In mid-February, renowned adventure skier Kasha Rigby (54) was killed in an avalanche in Kosovo. David J Rothman, who has covered the ski scene for decades, has this remembrance.
My phone tells me that the last time I saw Kasha Rigby was on March 28, 2014. I can’t believe it was that long ago, but there is the time stamp, cold and impersonal, on the two photos I took of her at Snowbird that day. Perhaps I remembered it as more recent because of the tricks time plays, but perhaps it was more that every time I saw her, she was so vivid and charming and beautiful that the memory has stayed vibrant.
In the first picture, she is standing at the top of the tram, wearing an orange parka and a big smile…with a bottle of red wine in her oversized right pocket. It was almost 4:00, so we had caught the last tram. I’d run into her by chance and remember how happy I was to see her, as we hadn’t been in touch for many years.
I had first met Kasha when I lived in Crested Butte, where my wife and I moved in 1993 and raised our family. A summer or two before we moved to CB full-time—probably 1992—I was biking with some friends, Bill Miller and Shaun Steves, both strong athletes, up Baby Head Hill on our way to the old Secret Trail on Gibson’s Ridge. With trail reroutes over the years, you can still ride the upper half of Baby Head Hill—so named for the size of the stones on an old mining road—but only the upper half, on what is now called the Green Lake Trail. In those days, however, it was a steep, punishing, direct 650-foot climb with no benches, on loose dirt (with those babyheads…). A real test piece.
Shaun and Bill had, as usual, beaten me to the top and I was grinding along. The climb is steep enough that if you come off the bike, starting again is a challenge, so I was saving my energy but keeping a decent pace. At some point I became aware that someone was behind me, looked over my shoulder, and realized a young woman was gaining on me.
I was still young enough that I couldn’t use the excuse of age to rationalize getting caught, so, ever competitive if not an Olympian, I doubled down and maintained my lead to the top, although I nearly had a stroke. Thirty seconds later this obviously very fit young woman arrived with a big smile, told me how much fun it had been to climb together, and we all chatted. I noticed that Bill and Shaun were respectful.
After we had gone our separate ways—we were headed to different trails—I asked them who she was. They were incredulous that I didn’t know.

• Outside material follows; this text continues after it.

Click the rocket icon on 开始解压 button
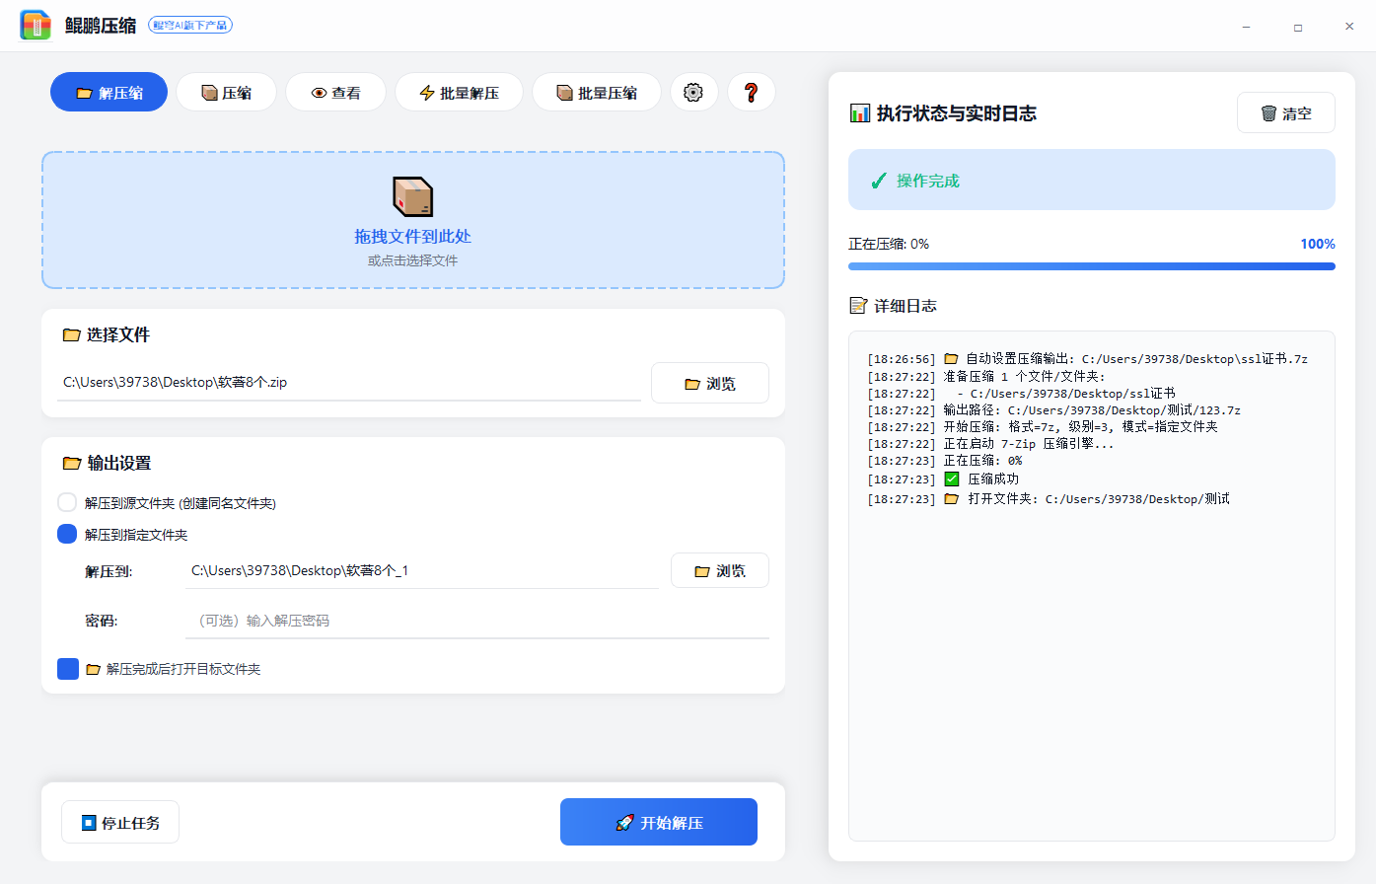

“That’s Kasha,” said Bill, shaking his head, then, with a tone that locals in CB use to indicate that the person under discussion is not just strong, but Crested Butte-strong (there’s a difference), “She can ski.”

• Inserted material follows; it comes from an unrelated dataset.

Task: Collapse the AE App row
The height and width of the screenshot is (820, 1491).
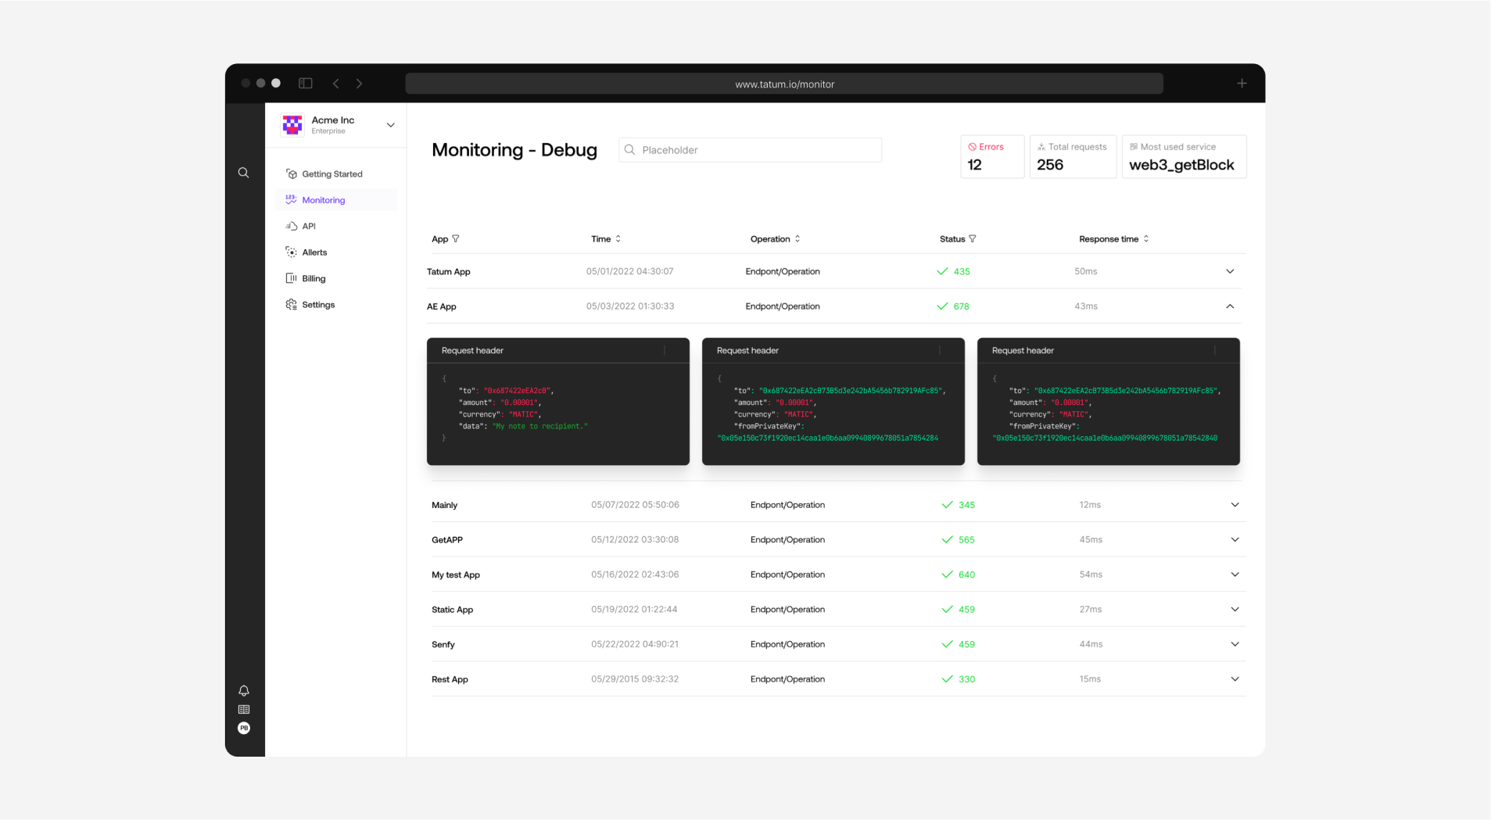Action: pos(1230,306)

And could she ever. In 1993, as anyone who knows American ski history lore is aware, Kasha placed 3rd in the women’s division of the US Extremes, riding telemark gear, and the rest, as they say, is history. She went on to other competitive triumphs and quickly evolved into one of the most accomplished ski mountaineers on the planet, scoring multiple first telemark and women’s descents on big peaks, including a 1995 descent of Cho Oyu, the sixth highest peak in the world at 26,906’. At this point she was already a North Face-sponsored athlete, and she spent the next decades pursuing such ambitious adventures that many of us lived vicariously through her. (You can read about some of her many expeditions and accomplishments, here, here, and here.) She became such a local celebrity in CB that it was almost impossible to have a public conversation with her. Random guys would come up, interrupt, ask her if they remembered meeting at the post office last week, and then offer to crawl through broken glass if she would just take a run with them next Tuesday. She was always polite.